═════ SOURCE DATA

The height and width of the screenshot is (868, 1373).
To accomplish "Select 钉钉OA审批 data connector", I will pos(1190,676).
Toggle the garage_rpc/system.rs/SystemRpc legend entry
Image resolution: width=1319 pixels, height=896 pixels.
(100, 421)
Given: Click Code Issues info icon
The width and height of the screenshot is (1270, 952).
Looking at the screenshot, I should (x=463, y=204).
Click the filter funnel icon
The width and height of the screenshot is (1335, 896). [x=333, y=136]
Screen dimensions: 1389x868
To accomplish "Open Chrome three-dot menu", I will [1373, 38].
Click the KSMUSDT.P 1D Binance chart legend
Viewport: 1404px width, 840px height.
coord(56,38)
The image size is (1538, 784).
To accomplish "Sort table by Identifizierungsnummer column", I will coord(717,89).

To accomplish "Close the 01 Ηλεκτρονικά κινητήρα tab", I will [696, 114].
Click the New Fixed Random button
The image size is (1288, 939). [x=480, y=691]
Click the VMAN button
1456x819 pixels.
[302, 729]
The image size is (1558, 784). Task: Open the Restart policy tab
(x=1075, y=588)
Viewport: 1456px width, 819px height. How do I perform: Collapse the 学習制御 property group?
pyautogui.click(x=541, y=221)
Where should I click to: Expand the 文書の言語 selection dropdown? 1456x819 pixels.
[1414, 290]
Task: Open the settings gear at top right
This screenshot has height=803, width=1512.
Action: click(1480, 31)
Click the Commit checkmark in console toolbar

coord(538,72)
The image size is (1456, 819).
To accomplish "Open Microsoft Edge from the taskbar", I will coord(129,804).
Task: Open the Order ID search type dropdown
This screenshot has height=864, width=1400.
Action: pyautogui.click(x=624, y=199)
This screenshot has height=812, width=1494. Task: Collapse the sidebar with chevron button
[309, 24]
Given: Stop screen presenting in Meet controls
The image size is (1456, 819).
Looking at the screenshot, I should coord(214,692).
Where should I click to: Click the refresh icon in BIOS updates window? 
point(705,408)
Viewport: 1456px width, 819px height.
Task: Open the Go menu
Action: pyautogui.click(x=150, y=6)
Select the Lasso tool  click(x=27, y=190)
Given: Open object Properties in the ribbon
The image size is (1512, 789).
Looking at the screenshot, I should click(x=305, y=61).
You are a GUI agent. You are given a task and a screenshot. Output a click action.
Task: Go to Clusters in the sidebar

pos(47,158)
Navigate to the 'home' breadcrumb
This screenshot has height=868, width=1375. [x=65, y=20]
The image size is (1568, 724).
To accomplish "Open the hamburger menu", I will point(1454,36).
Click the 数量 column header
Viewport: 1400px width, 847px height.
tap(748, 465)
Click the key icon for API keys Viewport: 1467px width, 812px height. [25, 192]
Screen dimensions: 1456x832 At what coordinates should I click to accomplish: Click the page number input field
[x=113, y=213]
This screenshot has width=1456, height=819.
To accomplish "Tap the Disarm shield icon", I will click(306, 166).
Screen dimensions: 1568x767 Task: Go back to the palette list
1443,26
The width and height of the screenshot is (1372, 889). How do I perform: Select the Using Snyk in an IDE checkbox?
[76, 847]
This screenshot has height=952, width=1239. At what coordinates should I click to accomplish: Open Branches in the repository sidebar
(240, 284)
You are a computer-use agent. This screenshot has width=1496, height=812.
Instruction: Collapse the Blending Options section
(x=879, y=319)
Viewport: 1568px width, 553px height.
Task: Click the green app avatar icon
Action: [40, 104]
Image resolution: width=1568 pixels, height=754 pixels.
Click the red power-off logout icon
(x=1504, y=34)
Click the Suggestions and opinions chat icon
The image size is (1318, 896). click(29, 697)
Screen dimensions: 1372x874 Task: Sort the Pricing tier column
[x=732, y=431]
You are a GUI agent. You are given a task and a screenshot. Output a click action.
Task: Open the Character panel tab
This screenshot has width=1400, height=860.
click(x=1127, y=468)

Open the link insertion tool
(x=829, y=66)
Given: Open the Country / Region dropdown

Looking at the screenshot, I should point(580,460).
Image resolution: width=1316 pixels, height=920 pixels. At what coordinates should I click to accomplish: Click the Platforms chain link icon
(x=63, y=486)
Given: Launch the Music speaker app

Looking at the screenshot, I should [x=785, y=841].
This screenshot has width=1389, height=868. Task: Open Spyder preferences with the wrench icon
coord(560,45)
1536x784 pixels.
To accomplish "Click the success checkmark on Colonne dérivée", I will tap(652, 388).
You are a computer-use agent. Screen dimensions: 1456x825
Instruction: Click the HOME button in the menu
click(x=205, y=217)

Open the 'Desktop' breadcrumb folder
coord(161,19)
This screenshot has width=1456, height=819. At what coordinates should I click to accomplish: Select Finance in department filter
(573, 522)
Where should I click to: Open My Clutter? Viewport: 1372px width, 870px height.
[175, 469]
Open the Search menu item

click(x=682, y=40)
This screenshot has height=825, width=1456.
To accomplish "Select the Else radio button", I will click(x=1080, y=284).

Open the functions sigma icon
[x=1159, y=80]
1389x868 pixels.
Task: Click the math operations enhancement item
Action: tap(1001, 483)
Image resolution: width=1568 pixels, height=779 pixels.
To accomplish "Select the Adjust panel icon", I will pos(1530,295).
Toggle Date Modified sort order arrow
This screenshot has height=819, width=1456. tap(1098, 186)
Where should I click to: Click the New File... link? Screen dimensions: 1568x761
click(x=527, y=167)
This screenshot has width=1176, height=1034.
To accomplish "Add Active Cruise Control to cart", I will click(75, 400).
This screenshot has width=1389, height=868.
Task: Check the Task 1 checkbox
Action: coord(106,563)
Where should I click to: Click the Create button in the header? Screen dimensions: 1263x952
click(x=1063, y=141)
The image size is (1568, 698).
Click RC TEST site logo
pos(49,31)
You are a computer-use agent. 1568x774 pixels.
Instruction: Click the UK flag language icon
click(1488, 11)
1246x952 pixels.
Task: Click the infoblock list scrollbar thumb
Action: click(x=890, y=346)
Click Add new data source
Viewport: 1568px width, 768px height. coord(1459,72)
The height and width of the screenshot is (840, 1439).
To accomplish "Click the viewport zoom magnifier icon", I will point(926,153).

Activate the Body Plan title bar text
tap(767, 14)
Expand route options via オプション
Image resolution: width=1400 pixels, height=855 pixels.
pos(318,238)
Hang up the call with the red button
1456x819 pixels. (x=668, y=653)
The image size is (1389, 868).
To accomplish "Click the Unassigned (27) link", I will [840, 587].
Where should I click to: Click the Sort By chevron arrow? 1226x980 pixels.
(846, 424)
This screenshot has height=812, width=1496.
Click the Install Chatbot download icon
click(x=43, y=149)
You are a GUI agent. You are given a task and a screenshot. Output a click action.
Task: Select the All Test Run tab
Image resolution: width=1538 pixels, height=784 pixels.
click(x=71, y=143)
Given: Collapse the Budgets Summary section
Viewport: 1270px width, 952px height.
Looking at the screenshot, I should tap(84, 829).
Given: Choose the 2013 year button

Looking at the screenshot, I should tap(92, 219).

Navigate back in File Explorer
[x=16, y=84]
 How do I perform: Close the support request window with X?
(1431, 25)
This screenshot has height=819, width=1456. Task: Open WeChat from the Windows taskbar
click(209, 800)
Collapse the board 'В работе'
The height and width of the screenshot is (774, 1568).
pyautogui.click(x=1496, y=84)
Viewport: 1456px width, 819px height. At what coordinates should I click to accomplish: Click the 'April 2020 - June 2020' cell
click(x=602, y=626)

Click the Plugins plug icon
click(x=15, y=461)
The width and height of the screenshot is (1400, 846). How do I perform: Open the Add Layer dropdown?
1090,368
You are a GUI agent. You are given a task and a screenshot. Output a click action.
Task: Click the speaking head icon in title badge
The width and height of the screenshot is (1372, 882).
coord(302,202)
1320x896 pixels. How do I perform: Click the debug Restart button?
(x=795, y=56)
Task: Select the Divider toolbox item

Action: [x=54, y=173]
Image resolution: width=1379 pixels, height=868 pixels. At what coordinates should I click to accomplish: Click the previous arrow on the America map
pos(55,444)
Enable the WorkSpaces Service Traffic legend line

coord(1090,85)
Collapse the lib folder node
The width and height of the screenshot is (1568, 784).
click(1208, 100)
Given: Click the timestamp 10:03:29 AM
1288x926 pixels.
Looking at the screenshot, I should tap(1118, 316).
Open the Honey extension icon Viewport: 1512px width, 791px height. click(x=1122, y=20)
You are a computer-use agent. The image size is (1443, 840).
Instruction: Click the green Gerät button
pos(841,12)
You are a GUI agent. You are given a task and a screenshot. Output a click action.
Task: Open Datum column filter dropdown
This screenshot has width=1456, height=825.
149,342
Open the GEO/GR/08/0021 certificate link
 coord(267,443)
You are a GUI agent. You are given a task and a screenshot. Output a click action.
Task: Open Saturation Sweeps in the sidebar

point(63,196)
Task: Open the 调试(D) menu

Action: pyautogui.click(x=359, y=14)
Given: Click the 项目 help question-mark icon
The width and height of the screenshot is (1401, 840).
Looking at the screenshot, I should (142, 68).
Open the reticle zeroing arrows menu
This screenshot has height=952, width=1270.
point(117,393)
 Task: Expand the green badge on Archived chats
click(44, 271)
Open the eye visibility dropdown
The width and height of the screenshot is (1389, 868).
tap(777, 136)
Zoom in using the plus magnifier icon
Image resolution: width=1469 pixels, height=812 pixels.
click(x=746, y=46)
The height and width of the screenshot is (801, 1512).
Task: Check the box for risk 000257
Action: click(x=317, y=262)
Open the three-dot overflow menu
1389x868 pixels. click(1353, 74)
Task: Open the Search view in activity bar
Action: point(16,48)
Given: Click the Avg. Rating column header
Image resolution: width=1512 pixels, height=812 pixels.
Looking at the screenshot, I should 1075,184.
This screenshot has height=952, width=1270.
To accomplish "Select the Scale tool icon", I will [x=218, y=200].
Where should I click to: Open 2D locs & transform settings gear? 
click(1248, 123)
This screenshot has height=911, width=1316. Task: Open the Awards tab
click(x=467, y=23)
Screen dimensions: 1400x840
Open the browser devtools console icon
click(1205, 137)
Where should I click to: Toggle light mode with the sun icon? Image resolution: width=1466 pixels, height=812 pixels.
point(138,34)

══════════

# [TASK TO COMPLETE]
Copy out all the lines of the records that include "panel".

# [EXPECTED ANSWER]
Task: Open the Character panel tab
To accomplish "Select the Adjust panel icon", I will pos(1530,295).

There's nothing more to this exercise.